Въ наше время, когда наука становится силой, вокругъ которой, какъ вокругъ всякой силы, увиваются и лѣпятся льстецы и паразиты, Петръ Феликсовичъ представлялъ утѣшительный примѣръ человѣка, никогда не прекращавшаго служенія наукѣ въ искусство выслуживаться подъ предлогомъ науки. Ренанъ, на одной изъ прелестныхъ страницъ своей книги L'Avenir de la Science, рисуя обликъ идеальнаго ученаго, говоритъ: "Il faudrait qu'en embrassant la carrière scientifique on fut assuré de rester pauvre toute sa vie mais aussi d'у trouver le stricte necessaire; il n'у aurait alors que les belles âmes poussées par un instinct puissant et irresistible qui s'у consacreraient et la tourbe des intrigants porterait ailleurs ses pretentions",-- и прибавляетъ съ грустной ироніей: "la première condition est déjà rempli?
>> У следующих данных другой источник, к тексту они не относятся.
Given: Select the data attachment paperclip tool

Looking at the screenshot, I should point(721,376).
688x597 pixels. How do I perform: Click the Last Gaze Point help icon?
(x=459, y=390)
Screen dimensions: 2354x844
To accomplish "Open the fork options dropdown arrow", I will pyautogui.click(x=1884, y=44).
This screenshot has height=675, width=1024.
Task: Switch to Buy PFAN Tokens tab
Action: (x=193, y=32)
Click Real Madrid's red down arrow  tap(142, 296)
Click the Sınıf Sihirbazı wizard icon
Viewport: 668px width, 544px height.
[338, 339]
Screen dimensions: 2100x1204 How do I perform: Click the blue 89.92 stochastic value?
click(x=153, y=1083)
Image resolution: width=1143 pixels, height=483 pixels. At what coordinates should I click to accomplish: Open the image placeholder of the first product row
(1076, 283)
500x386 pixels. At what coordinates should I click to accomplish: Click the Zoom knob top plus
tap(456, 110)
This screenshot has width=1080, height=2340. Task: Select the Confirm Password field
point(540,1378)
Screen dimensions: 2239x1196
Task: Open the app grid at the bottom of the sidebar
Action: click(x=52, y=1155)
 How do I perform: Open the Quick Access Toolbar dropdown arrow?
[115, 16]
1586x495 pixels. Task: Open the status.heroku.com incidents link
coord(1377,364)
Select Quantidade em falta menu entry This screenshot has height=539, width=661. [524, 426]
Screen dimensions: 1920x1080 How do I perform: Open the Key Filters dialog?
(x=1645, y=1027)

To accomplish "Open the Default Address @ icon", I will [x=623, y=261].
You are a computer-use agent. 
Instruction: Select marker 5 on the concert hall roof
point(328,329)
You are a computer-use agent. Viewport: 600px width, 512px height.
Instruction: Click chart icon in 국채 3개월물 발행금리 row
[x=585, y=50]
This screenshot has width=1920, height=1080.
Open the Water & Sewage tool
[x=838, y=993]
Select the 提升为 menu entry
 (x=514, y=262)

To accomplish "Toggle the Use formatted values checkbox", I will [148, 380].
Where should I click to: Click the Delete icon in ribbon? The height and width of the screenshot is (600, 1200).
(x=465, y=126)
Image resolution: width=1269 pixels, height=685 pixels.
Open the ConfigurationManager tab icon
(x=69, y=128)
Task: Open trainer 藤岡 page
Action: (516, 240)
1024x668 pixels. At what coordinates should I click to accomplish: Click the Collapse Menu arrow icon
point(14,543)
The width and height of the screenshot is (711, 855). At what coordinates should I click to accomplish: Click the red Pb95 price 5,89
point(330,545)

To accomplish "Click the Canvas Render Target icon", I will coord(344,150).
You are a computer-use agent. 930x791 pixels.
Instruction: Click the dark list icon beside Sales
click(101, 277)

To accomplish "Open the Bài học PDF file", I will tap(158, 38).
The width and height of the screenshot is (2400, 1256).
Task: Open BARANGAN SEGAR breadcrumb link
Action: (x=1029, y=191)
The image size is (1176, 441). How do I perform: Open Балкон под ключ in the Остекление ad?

Pourquoi n'en est il pas de la seconde?" Петръ Феликсовичъ былъ одной изъ этихъ "belles âmes poussées par un instinct puissant et irrésistible", которыя въ самой наукѣ видятъ и цѣль, и награду своей дѣятельности. Но единственная ли это была его награда? Если, сверхъ удовлетвореніе высшихъ духовныхъ потребностей, сверхъ сознанія исполненнаго призванія, можетъ принести утѣшеніе мысль, что трудъ цѣлой жизни не остался безъ слѣда, то покойный Петръ Феликсовичъ, я полагаю, могъ утѣшать себя и этимъ сознаніемъ. Наше поколѣніе ботаниковъ и многія учебныя поколѣнія, за нимъ послѣдовавшія, свои первые шаги въ изученіи природы связывали съ благодарнымъ воспоминаніемъ о Кауфманѣ, по книгѣ котораго знакомились съ растительнымъ міромъ; учащееся теперь поколѣніе и еще многія, которыя послѣдуютъ за нимъ, съ такою же благодарностью помянутъ Маевскаго.
Все это такъ, но если, кончая свой непродолжительный жизненный путь, Петръ Феликсовичъ могъ сознавать, что прошелъ его съ пользой и достоинствомъ, то можемъ ли мы, его товарищи, сказать, что сдѣлали съ своей стороны все, что могло сгладить, скрасить ему этотъ жизненный путь? Не встрѣчалъ ли онъ на немъ тормазящаго тренія, равнодушія, въ лучшемъ случаѣ, безплоднаго сочувствія, выражавшагося въ благомъ намѣреніи: надо пріободрить, поддержать его, убѣдить, чтобъ не падалъ духомъ! Надо, надо!... Но жизнь не ждетъ и смерть застигаетъ въ полномъ разцвѣтѣ способностей, въ разгарѣ лихорадочнаго труда.
Вотъ почему надъ этою свѣжею могилой чувствуется потребность сказать: "Прощай, товарищъ, по наукѣ! Прощай идеалистъ ученый! Прощай и прости!"